Come l’avete costruita?

“Sega, chiodi e martello! La parte strutturale proprio così e, ci teniamo a dirlo, tutto da soli, da veri artisti-artigiani. Le competenze di Claudio e di Gabriele, che è architetto, sono state preziose in questa fase come nella progettazione dello spazio. Tutto è stato costruito all’interno della torre anche perché il corridoio di ingresso è davvero stretto e non permetteva l’ingresso neanche di semi-lavorati. Non vi diciamo lo sguardo stupito (e un po’ preoccupato) del padrone di casa quando ci ha visto entrare con la sega circolare e i listelli di legno…ma, per fortuna, si è fidato”.

 

Il Torrione di Palazzo Re è una scenografia davvero suggestiva. Come l’avete scelta?

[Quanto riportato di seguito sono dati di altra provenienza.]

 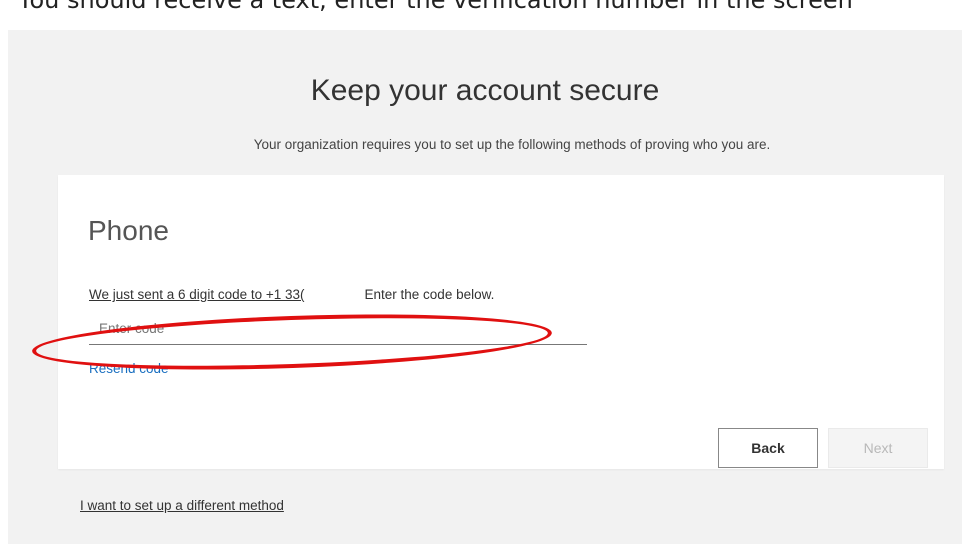 I want to click on card-title: Phone, so click(x=128, y=230). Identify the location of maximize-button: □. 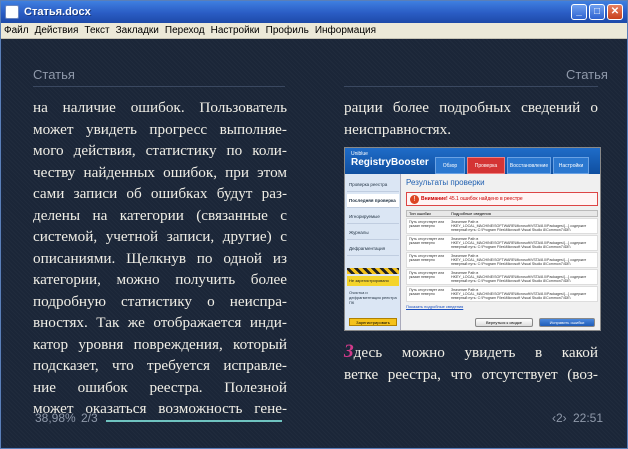
(597, 12).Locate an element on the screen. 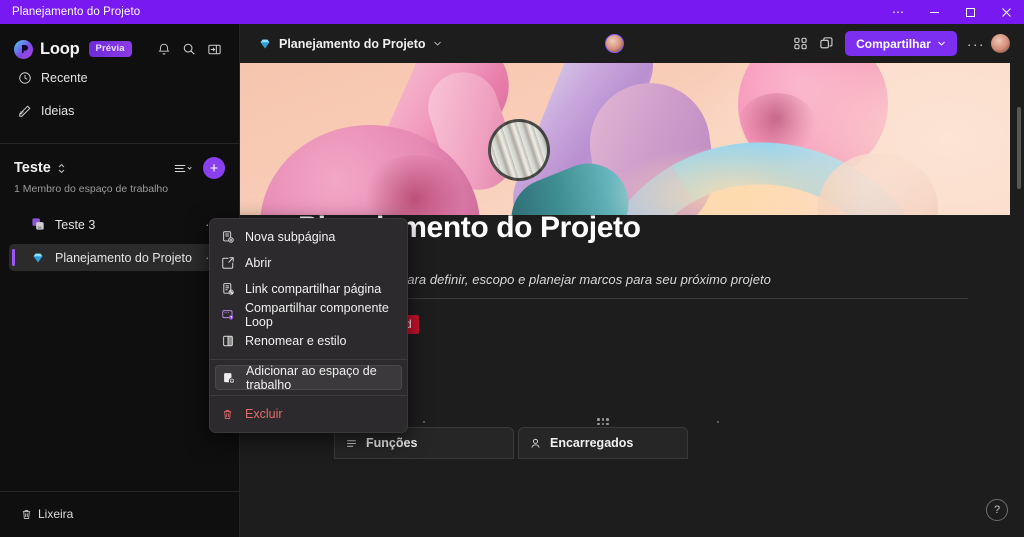  window-close-button is located at coordinates (1006, 12).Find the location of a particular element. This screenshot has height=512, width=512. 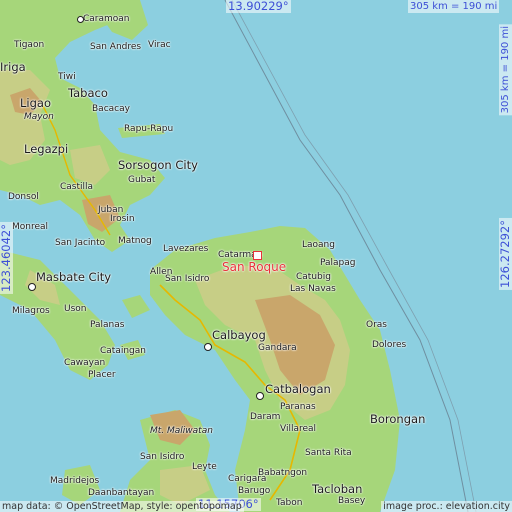

place-irosin: Irosin is located at coordinates (122, 219).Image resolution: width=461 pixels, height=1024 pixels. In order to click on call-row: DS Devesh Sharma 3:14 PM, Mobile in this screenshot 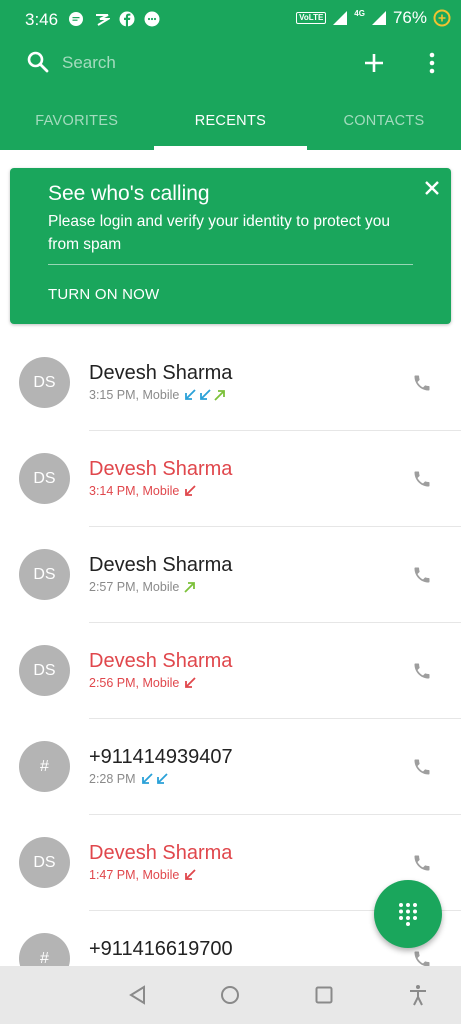, I will do `click(230, 479)`.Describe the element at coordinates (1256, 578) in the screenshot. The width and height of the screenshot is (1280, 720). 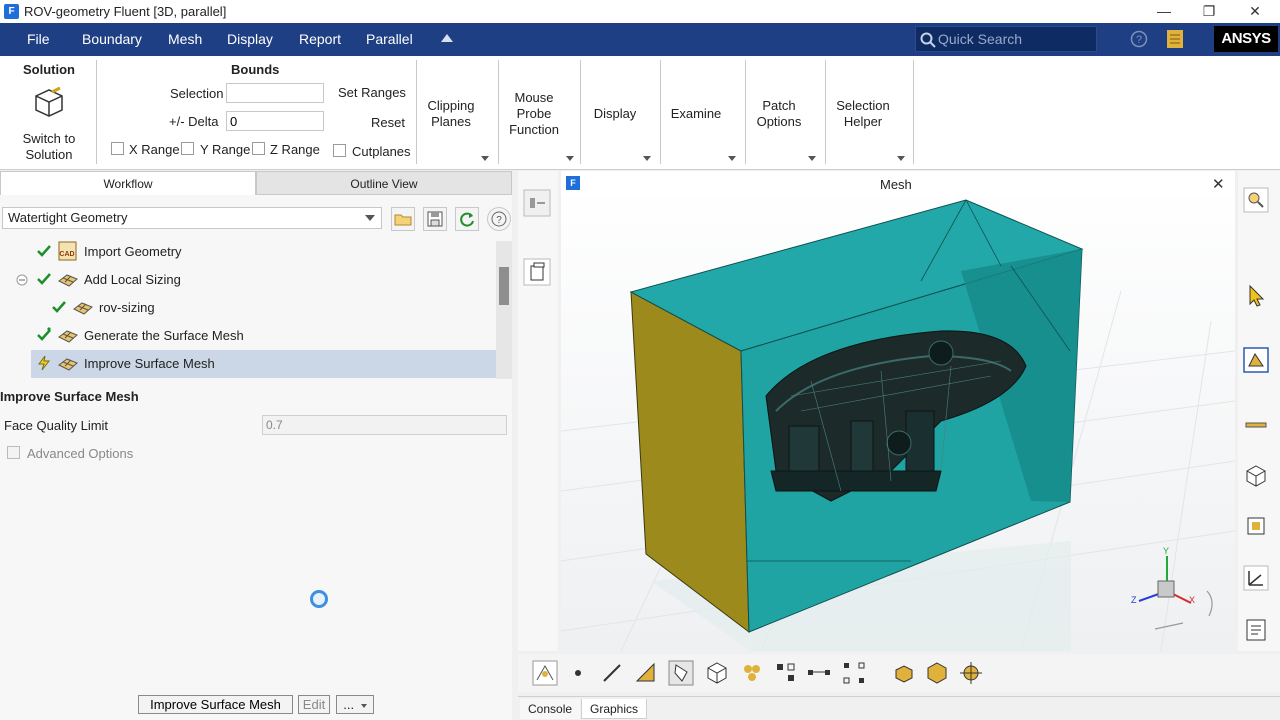
I see `axes-icon` at that location.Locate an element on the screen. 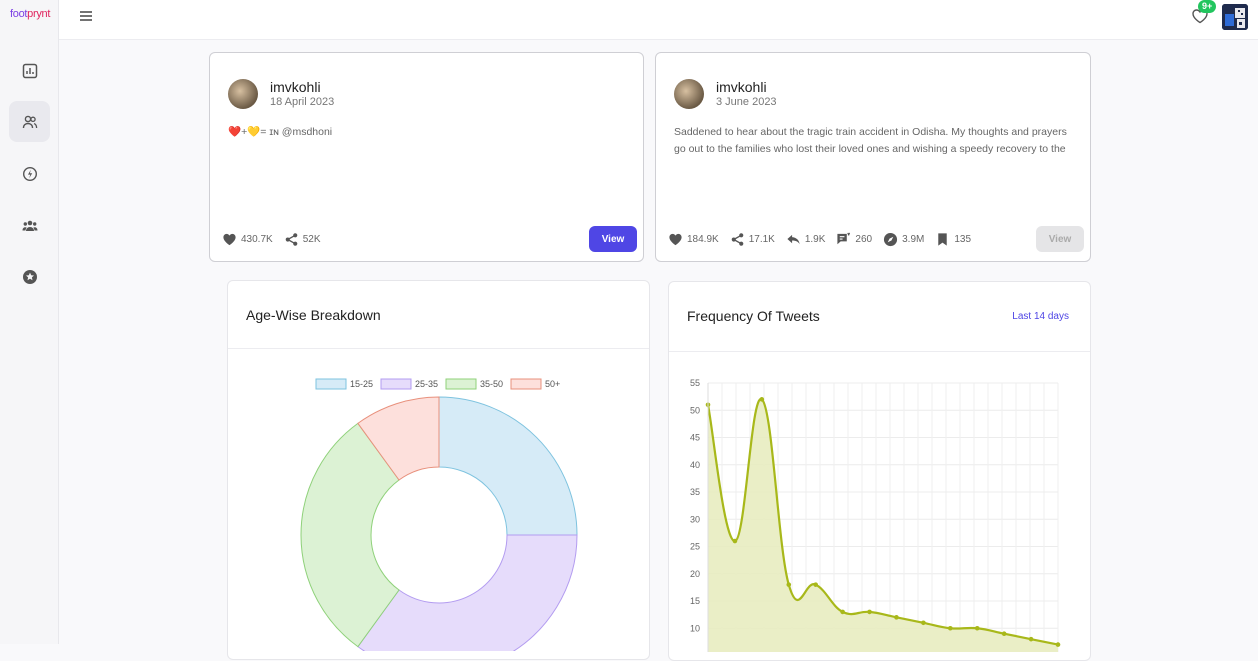  likes-stat: 430.7K is located at coordinates (248, 240).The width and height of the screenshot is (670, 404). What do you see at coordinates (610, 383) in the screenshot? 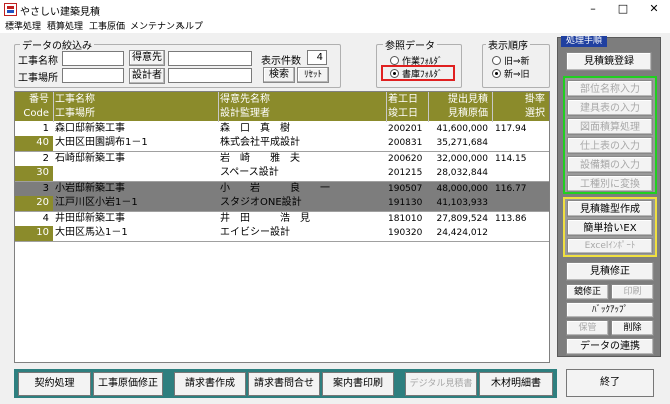
I see `exit-button: 終了` at bounding box center [610, 383].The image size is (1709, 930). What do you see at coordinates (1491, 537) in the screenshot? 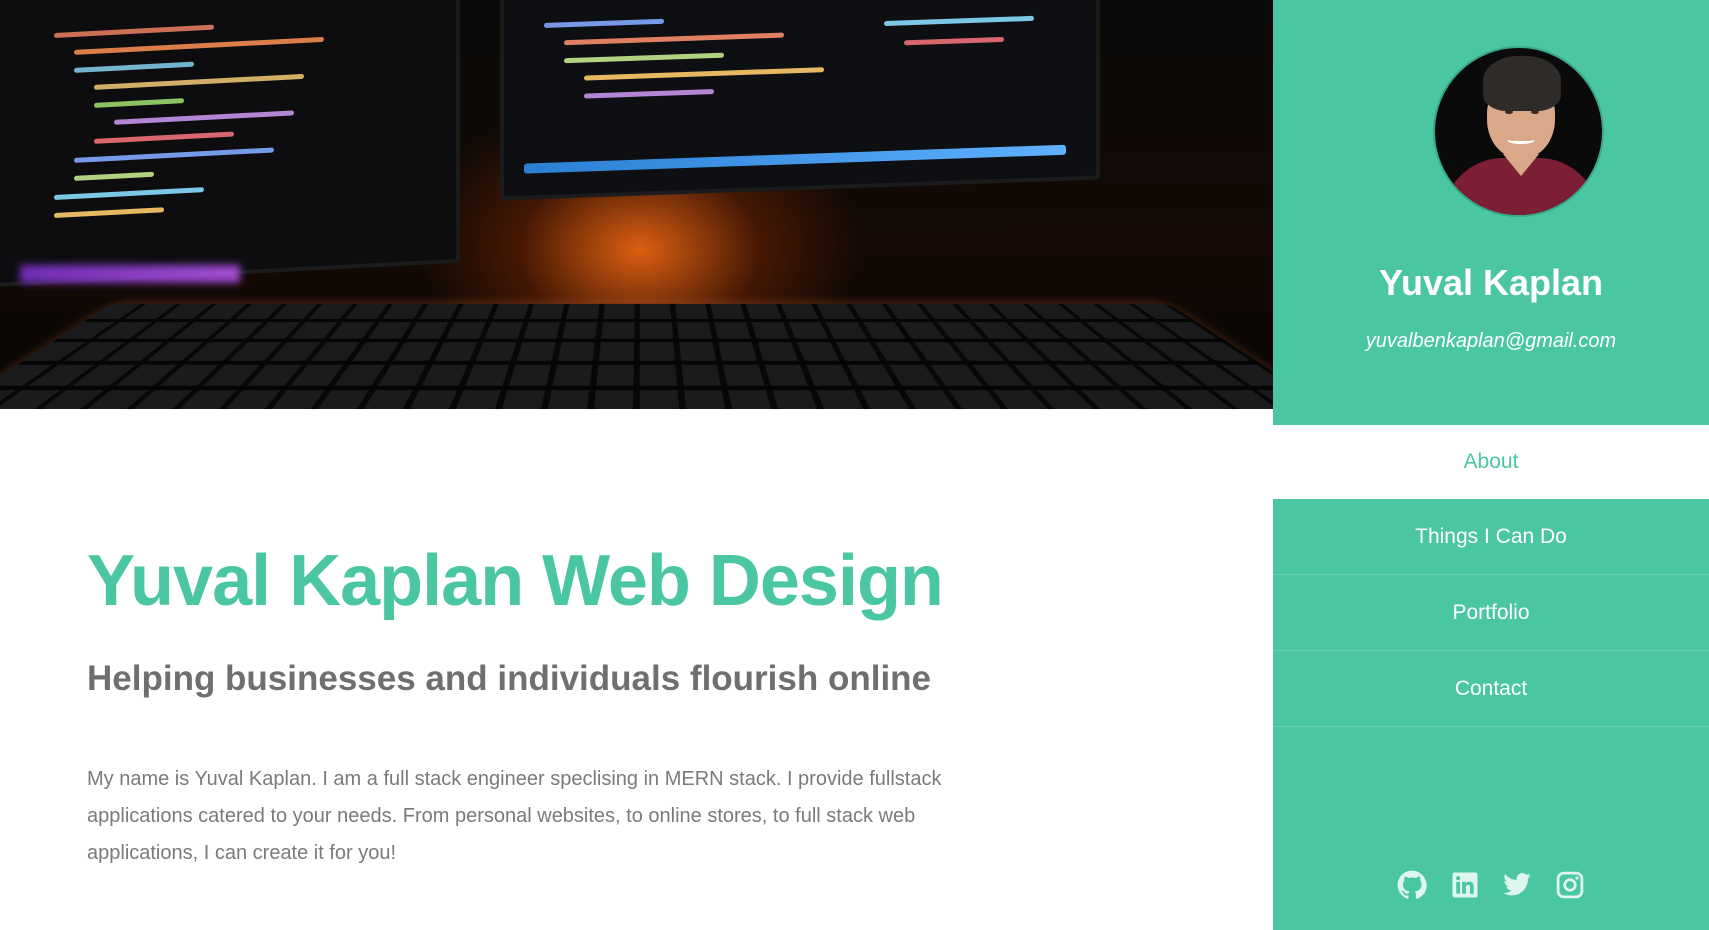
I see `nav-item-things-i-can-do: Things I Can Do` at bounding box center [1491, 537].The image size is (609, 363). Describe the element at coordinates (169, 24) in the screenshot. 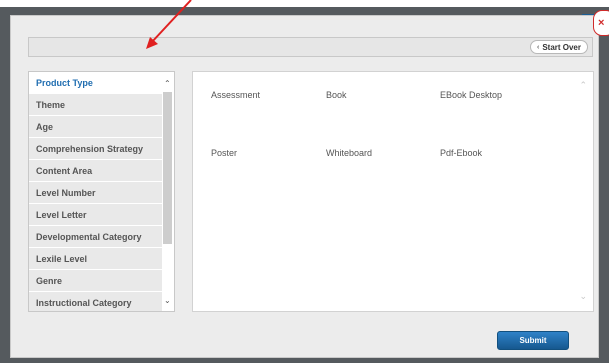

I see `annotation-arrow-icon` at that location.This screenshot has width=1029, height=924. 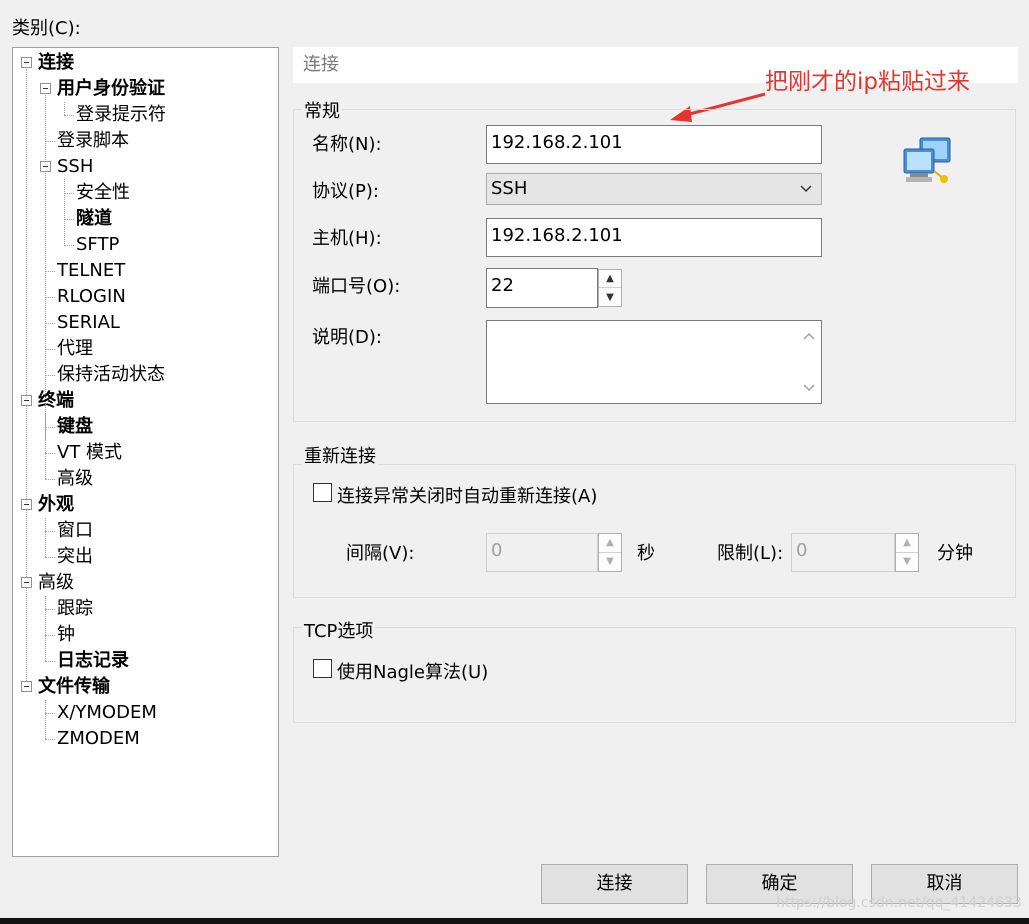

“Un po’ per caso: una sera d’estate, il signor Luigi Re ci ha invitato a visitare la sua casa e quando siamo entrati nella torre ci si è aperto uno scenario di incredibile suggestione dovuta anche all’ effetto sorpresa perchè è un tesoro rinascimentale  custodito in un involucro ottocentesco e nessuno se lo aspetta. Abbiamo subito avvertito la magia del posto  e il desiderio di lavorare al suo interno con il rispetto dovuto al luogo e ai padroni di casa che lo custodiscono restituendolo alla collettività anche attraverso progetti di questo tipo”.

 

State preparando qualcos’altro?

“E’ troppo presto per pensare ad altro: sentiamo tutti di aver dato il meglio di noi stessi in questo lavoro comune ed è stato notato da molti come Menhir sembri nato da una sola mente. E’ un risultato davvero gratificante, soprattutto considerato che alcuni di noi, pur stimandosi, si sono conosciuti artisticamente e umanamente proprio lavorando al Menhir. D’altro canto la libertà è alla base dell’autenticità dell’arte e costituire ‘ufficialmente’ un gruppo fa paura a tutti noi… forse è anche per questo che ci siamo scelti”.